A cryostat provides the optical bench of the largest digital astronomic camera
The Large Synoptic Survey Telescope (LSST) is currently under construction in Chile. The goal of this telescope is to conduct "a 10-year survey of the sky that will deliver a 200 petabyte set of images and data products that
will address some of the most pressing questions about the structure and
evolution of the universe and the objects in it"1. The telescope site is in Chile.
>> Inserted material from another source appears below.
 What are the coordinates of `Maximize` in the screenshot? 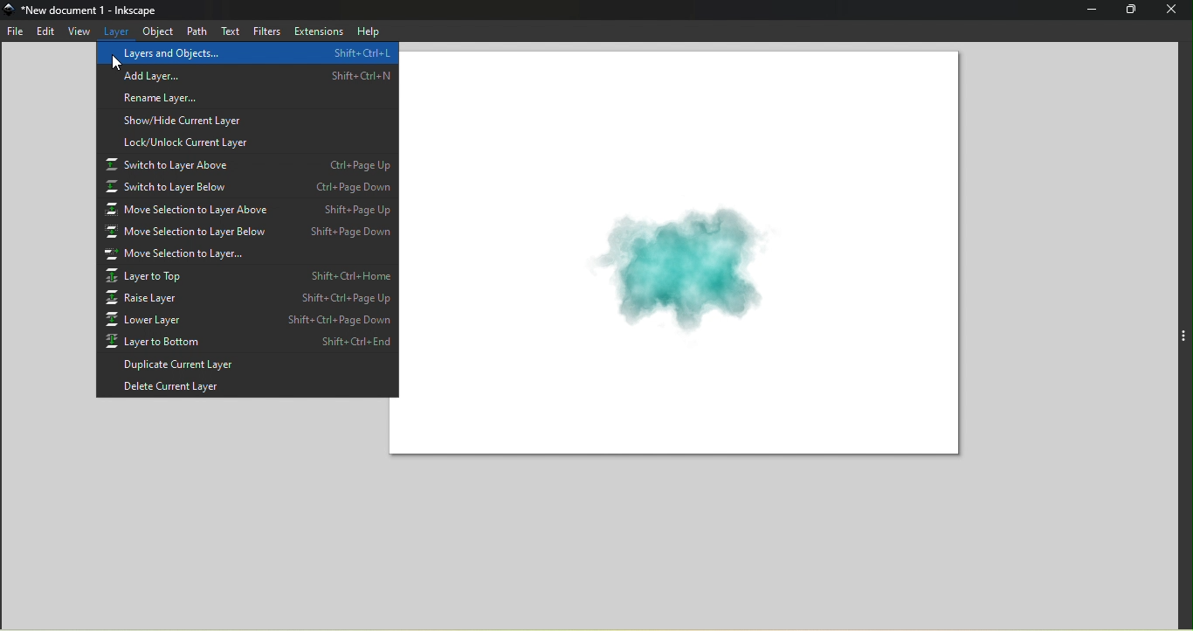 It's located at (1130, 10).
It will be equipped with a special 8.4 meters mirror creating a wide field of view and a 3200 megapixel camera which must produce data of extremely high quality with minimal downtime and maintenance. In order to build this camera, the engineers and scientists at the Department of Energy's SLAC National Accelerator Laboratory at first completed a clean room in May 20152. A clean room is a facility designed to maintain extremely low levels of particles such as dust. Having a clean environment for the assembly of the camera was necessary to prevent dust settling on the image sensors, which would degrade the quality of the precision device.
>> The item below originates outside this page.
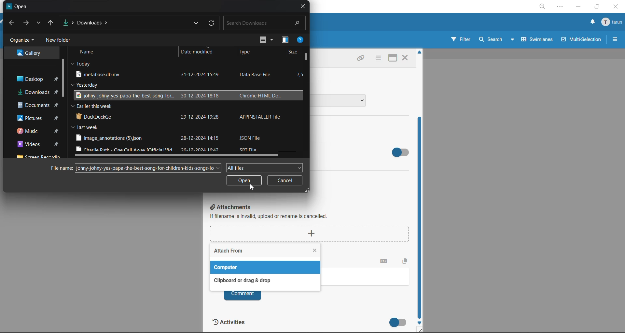 The width and height of the screenshot is (625, 333). I want to click on markdown, so click(384, 261).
On August 22, 2018, the Cryogenic Society of America published an article3 explaining that the optical bench of the camera is provided by a cryostat that keeps the large focal plane while cooling it to -101°C. It also provides cooling up to -34°C for the sensors' readout electronics. This cryostat has just been completed and delivered.
1 LSST website. Available following this link.
2 SLAC. Construction of LSST clean room at SLAC completed. In: SLAC website [online]. Available following this link.
3 Cryogenic Society of America. One cool camera: LSST’s cryostat assembly completed. In: Cryogenic Society of America website [online]. Available following this link.